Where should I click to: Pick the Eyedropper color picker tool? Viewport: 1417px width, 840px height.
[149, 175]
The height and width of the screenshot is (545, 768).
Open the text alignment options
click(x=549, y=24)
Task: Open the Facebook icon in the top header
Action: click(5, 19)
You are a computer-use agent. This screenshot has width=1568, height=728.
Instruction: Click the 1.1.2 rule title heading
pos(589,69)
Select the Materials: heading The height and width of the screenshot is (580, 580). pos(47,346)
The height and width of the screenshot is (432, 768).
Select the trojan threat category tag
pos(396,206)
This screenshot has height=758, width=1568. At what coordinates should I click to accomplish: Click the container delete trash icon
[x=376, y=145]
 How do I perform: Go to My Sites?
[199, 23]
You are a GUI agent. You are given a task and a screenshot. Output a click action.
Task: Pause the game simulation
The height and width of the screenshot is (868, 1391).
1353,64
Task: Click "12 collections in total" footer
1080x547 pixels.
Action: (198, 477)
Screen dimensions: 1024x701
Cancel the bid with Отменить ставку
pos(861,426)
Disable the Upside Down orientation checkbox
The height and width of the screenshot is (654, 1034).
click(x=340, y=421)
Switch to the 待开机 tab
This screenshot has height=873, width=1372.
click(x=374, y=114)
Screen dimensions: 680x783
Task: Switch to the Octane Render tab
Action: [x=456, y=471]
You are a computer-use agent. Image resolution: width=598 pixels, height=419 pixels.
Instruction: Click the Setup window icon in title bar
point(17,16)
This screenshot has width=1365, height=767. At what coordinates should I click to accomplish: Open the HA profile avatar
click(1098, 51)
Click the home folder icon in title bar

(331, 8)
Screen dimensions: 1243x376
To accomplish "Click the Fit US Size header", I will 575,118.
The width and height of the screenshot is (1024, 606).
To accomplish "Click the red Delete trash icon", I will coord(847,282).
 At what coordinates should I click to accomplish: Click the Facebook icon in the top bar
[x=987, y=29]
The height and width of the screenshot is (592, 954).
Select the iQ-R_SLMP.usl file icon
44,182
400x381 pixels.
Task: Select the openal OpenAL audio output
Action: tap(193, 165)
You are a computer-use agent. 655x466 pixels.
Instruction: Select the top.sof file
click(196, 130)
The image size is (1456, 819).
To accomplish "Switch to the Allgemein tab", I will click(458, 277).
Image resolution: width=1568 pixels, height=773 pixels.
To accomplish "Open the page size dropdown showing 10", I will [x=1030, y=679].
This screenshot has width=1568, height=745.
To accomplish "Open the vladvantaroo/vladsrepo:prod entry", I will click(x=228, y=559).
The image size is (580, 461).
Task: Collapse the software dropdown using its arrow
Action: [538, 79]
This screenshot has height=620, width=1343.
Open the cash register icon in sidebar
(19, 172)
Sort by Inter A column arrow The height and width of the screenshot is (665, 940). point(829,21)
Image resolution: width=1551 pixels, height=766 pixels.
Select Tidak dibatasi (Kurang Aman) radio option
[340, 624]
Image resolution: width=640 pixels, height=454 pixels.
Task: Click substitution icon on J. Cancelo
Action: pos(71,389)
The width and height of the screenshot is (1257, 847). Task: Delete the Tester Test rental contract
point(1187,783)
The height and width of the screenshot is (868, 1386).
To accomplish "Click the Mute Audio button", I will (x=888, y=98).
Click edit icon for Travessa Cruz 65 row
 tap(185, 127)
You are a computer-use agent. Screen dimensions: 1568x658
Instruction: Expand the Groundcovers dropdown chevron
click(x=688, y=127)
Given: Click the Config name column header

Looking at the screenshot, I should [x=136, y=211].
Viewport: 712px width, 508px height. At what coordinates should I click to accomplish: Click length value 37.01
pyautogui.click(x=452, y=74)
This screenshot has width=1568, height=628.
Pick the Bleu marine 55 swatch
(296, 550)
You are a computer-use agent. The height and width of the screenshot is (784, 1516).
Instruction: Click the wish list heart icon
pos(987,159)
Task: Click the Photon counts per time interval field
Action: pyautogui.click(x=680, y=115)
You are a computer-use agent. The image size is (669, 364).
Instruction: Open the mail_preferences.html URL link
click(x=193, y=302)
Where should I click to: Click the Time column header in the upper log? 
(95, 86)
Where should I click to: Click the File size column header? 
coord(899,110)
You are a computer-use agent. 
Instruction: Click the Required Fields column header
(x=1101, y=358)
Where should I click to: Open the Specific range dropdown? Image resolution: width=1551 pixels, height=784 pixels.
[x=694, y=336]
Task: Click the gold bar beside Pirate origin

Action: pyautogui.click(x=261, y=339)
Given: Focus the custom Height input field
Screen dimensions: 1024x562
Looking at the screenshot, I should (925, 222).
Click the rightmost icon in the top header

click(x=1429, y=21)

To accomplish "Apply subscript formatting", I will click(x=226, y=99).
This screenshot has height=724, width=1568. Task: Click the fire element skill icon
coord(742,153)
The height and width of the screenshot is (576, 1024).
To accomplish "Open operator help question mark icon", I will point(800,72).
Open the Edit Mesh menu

----------

▶ [Try it]: Line by line, print the listing above exactly.

▶ [Output below]:
Where should I click to: Pick the Eyedropper color picker tool? Viewport: 1417px width, 840px height.
[149, 175]
The height and width of the screenshot is (545, 768).
Open the text alignment options
click(x=549, y=24)
Task: Open the Facebook icon in the top header
Action: click(5, 19)
You are a computer-use agent. This screenshot has width=1568, height=728.
Instruction: Click the 1.1.2 rule title heading
pos(589,69)
Select the Materials: heading The height and width of the screenshot is (580, 580). pos(47,346)
The height and width of the screenshot is (432, 768).
Select the trojan threat category tag
pos(396,206)
This screenshot has height=758, width=1568. At what coordinates should I click to accomplish: Click the container delete trash icon
[x=376, y=145]
 How do I perform: Go to My Sites?
[199, 23]
You are a GUI agent. You are given a task and a screenshot. Output a click action.
Task: Pause the game simulation
The height and width of the screenshot is (868, 1391).
1353,64
Task: Click "12 collections in total" footer
1080x547 pixels.
Action: (198, 477)
Screen dimensions: 1024x701
Cancel the bid with Отменить ставку
pos(861,426)
Disable the Upside Down orientation checkbox
The height and width of the screenshot is (654, 1034).
click(x=340, y=421)
Switch to the 待开机 tab
This screenshot has height=873, width=1372.
click(x=374, y=114)
Screen dimensions: 680x783
Task: Switch to the Octane Render tab
Action: [x=456, y=471]
You are a computer-use agent. Image resolution: width=598 pixels, height=419 pixels.
Instruction: Click the Setup window icon in title bar
point(17,16)
This screenshot has width=1365, height=767. At what coordinates should I click to accomplish: Open the HA profile avatar
click(1098, 51)
Click the home folder icon in title bar

(331, 8)
Screen dimensions: 1243x376
To accomplish "Click the Fit US Size header", I will 575,118.
The width and height of the screenshot is (1024, 606).
To accomplish "Click the red Delete trash icon", I will coord(847,282).
 At what coordinates should I click to accomplish: Click the Facebook icon in the top bar
[x=987, y=29]
The height and width of the screenshot is (592, 954).
Select the iQ-R_SLMP.usl file icon
44,182
400x381 pixels.
Task: Select the openal OpenAL audio output
Action: tap(193, 165)
You are a computer-use agent. 655x466 pixels.
Instruction: Select the top.sof file
click(196, 130)
The image size is (1456, 819).
To accomplish "Switch to the Allgemein tab", I will click(458, 277).
Image resolution: width=1568 pixels, height=773 pixels.
To accomplish "Open the page size dropdown showing 10", I will [x=1030, y=679].
This screenshot has width=1568, height=745.
To accomplish "Open the vladvantaroo/vladsrepo:prod entry", I will click(x=228, y=559).
The image size is (580, 461).
Task: Collapse the software dropdown using its arrow
Action: [538, 79]
This screenshot has height=620, width=1343.
Open the cash register icon in sidebar
(19, 172)
Sort by Inter A column arrow The height and width of the screenshot is (665, 940). point(829,21)
Image resolution: width=1551 pixels, height=766 pixels.
Select Tidak dibatasi (Kurang Aman) radio option
[340, 624]
Image resolution: width=640 pixels, height=454 pixels.
Task: Click substitution icon on J. Cancelo
Action: pos(71,389)
The width and height of the screenshot is (1257, 847). Task: Delete the Tester Test rental contract
point(1187,783)
The height and width of the screenshot is (868, 1386).
To accomplish "Click the Mute Audio button", I will (x=888, y=98).
Click edit icon for Travessa Cruz 65 row
 tap(185, 127)
You are a computer-use agent. Screen dimensions: 1568x658
Instruction: Expand the Groundcovers dropdown chevron
click(x=688, y=127)
Given: Click the Config name column header

Looking at the screenshot, I should [x=136, y=211].
Viewport: 712px width, 508px height. At what coordinates should I click to accomplish: Click length value 37.01
pyautogui.click(x=452, y=74)
This screenshot has width=1568, height=628.
Pick the Bleu marine 55 swatch
(296, 550)
You are a computer-use agent. The height and width of the screenshot is (784, 1516).
Instruction: Click the wish list heart icon
pos(987,159)
Task: Click the Photon counts per time interval field
Action: pyautogui.click(x=680, y=115)
You are a computer-use agent. The image size is (669, 364).
Instruction: Open the mail_preferences.html URL link
click(x=193, y=302)
Where should I click to: Click the Time column header in the upper log? 
(95, 86)
Where should I click to: Click the File size column header? 
coord(899,110)
You are a computer-use agent. 
Instruction: Click the Required Fields column header
(x=1101, y=358)
Where should I click to: Open the Specific range dropdown? Image resolution: width=1551 pixels, height=784 pixels.
[x=694, y=336]
Task: Click the gold bar beside Pirate origin

Action: pyautogui.click(x=261, y=339)
Given: Focus the custom Height input field
Screen dimensions: 1024x562
Looking at the screenshot, I should (925, 222).
Click the rightmost icon in the top header

click(x=1429, y=21)

To accomplish "Apply subscript formatting", I will click(x=226, y=99).
This screenshot has height=724, width=1568. Task: Click the fire element skill icon
coord(742,153)
The height and width of the screenshot is (576, 1024).
To accomplish "Open operator help question mark icon", I will point(800,72).
Open the Edit Mesh menu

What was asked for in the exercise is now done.